The entries below contain pictures. Write out only the lines from the line with "Image resolution: width=232" up to and including the line with "Given: Uncheck the", exactly, without them.

Records provided START

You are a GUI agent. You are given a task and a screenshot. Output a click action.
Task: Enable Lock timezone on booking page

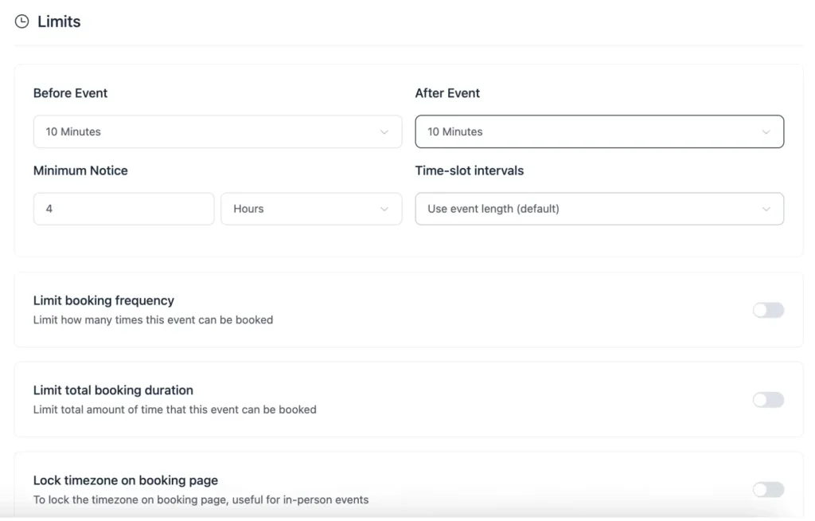coord(768,489)
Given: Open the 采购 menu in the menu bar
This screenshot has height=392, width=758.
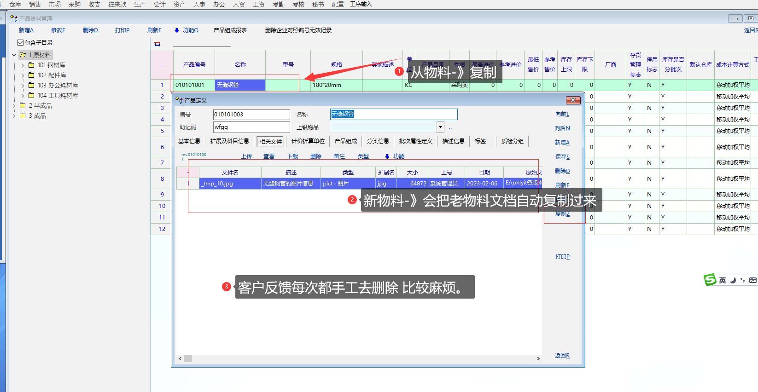Looking at the screenshot, I should pos(75,4).
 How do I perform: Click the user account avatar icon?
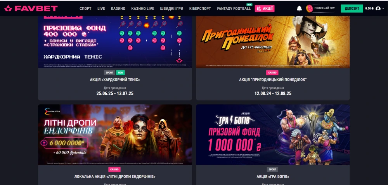[x=378, y=9]
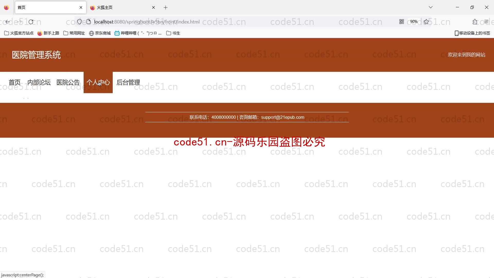Click the browser reload/refresh page icon
494x278 pixels.
tap(31, 21)
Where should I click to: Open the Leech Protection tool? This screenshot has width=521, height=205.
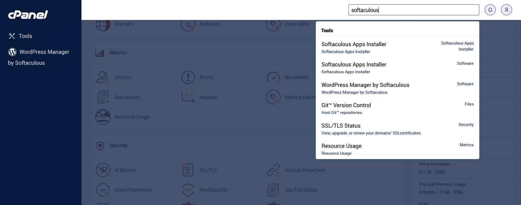pos(133,190)
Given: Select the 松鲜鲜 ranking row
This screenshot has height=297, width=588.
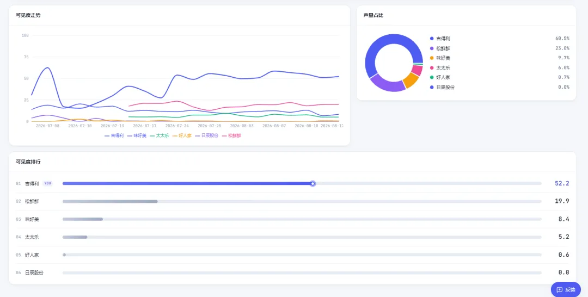Looking at the screenshot, I should pyautogui.click(x=292, y=201).
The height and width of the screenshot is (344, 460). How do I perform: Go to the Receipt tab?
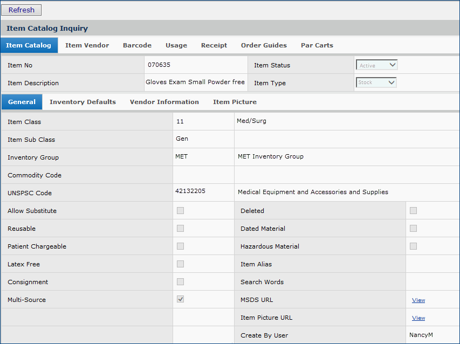(214, 45)
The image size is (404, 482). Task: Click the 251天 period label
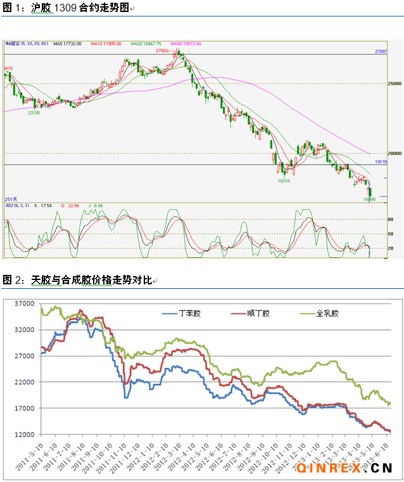(11, 199)
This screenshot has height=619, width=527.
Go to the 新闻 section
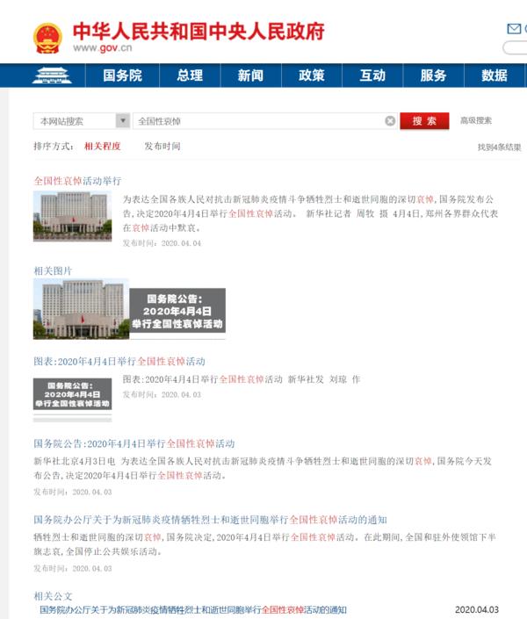pos(250,76)
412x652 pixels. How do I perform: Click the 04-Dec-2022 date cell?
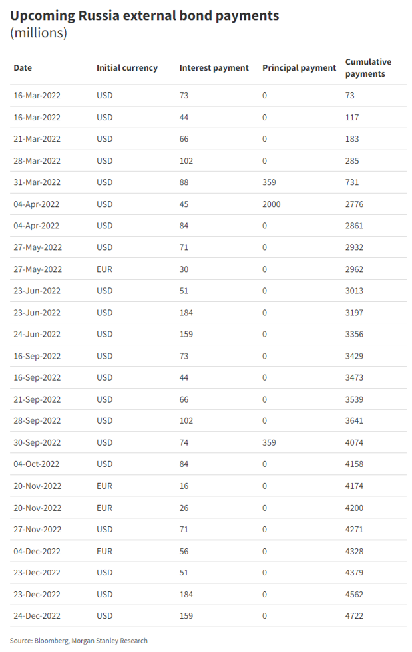(x=37, y=551)
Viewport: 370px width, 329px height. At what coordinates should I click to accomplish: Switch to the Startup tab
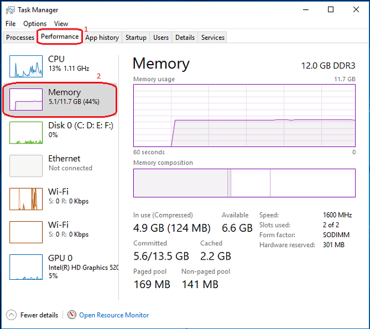pos(136,37)
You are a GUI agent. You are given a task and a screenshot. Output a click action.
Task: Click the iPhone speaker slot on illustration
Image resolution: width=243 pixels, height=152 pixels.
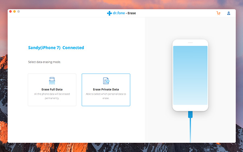[190, 43]
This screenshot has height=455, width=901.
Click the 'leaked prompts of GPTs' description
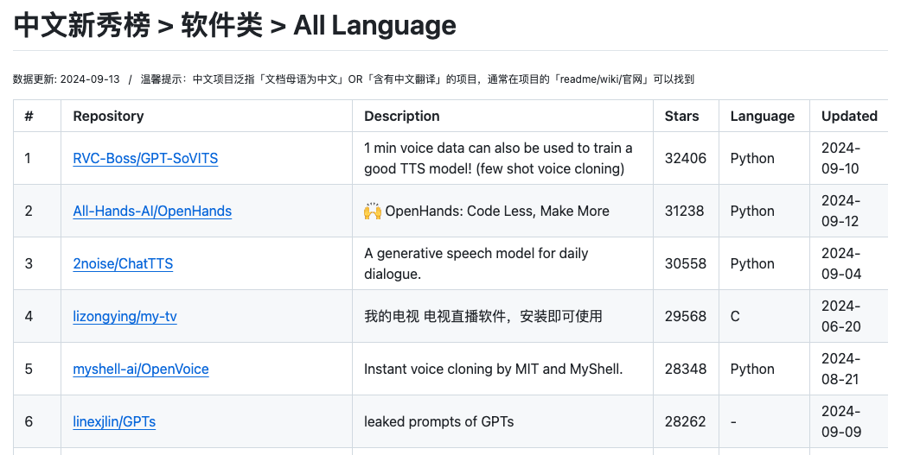(x=438, y=421)
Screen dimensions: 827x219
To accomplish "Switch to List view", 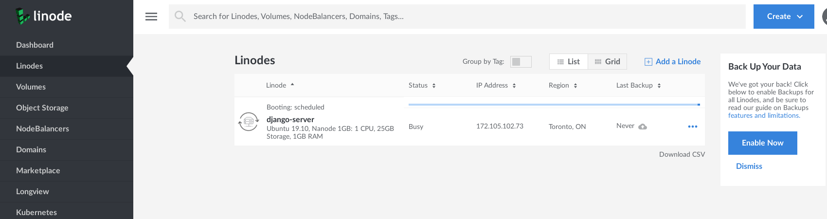I will (x=569, y=62).
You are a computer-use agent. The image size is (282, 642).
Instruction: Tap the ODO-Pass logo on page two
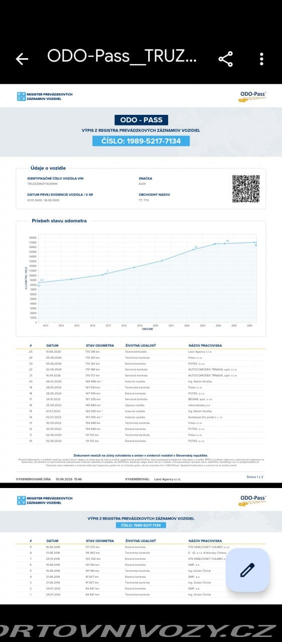pos(252,501)
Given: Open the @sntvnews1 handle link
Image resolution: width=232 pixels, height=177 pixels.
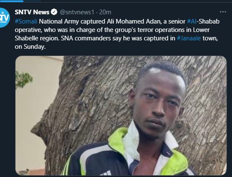Looking at the screenshot, I should (77, 12).
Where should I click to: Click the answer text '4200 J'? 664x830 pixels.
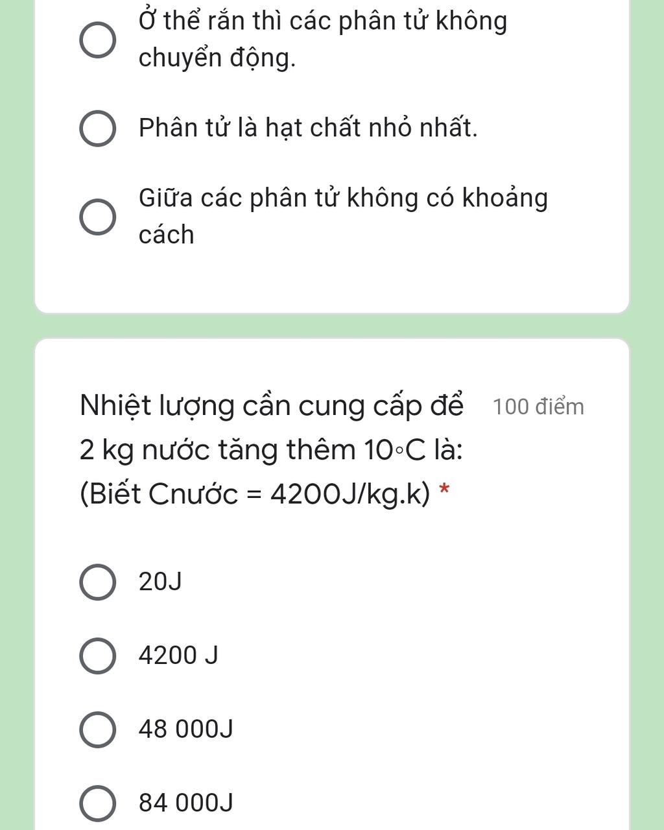pos(178,656)
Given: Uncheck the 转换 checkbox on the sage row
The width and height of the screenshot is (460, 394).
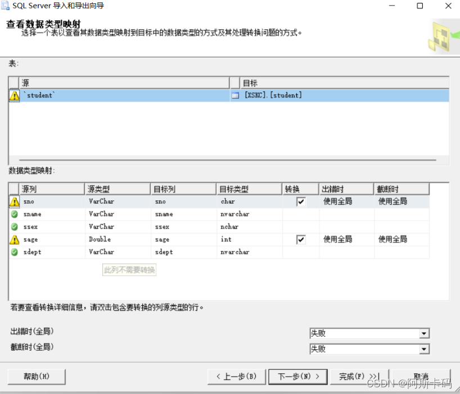Looking at the screenshot, I should pyautogui.click(x=301, y=239).
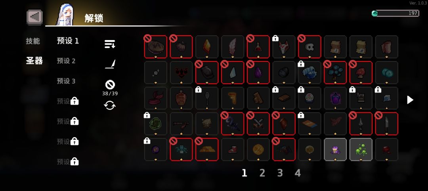Click the circular refresh arrows icon
Screen dimensions: 428x191
[110, 105]
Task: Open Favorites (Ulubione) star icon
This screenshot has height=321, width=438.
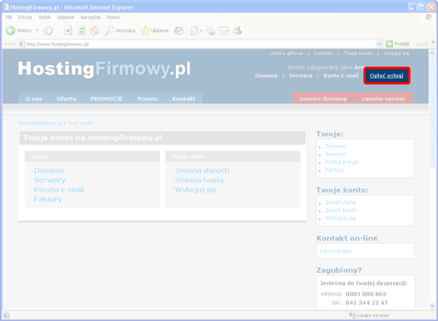Action: pyautogui.click(x=145, y=30)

Records provided END

§ **Solved exercise**:
Image resolution: width=232 pixels, height=177 pixels.
Looking at the screenshot, I should (77, 12).
Where should I click to: Click the answer text '4200 J'? 664x830 pixels.
pos(178,656)
Given: Uncheck the 转换 checkbox on the sage row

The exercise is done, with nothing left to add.